REQUIRED ACTION>
Among the lines below, copy each one in which "agent" appears.

RECORDS FOR THE TASK>

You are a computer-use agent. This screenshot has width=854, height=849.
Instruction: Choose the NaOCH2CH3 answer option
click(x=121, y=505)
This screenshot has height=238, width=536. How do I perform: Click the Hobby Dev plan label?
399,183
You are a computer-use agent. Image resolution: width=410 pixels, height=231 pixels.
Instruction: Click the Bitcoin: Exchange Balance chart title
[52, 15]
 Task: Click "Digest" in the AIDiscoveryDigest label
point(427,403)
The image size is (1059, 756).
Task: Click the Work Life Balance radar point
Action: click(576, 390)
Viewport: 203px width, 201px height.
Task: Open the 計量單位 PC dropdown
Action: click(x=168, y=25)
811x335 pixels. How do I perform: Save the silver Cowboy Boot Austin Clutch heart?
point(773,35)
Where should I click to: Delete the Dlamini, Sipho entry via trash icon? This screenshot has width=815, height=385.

==

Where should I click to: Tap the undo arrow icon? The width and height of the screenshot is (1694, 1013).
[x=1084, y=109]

RESULT OF THE TASK>
You are a computer-use agent. This screenshot has width=854, height=849.
You are a computer-use agent. Image resolution: width=410 pixels, height=231 pixels.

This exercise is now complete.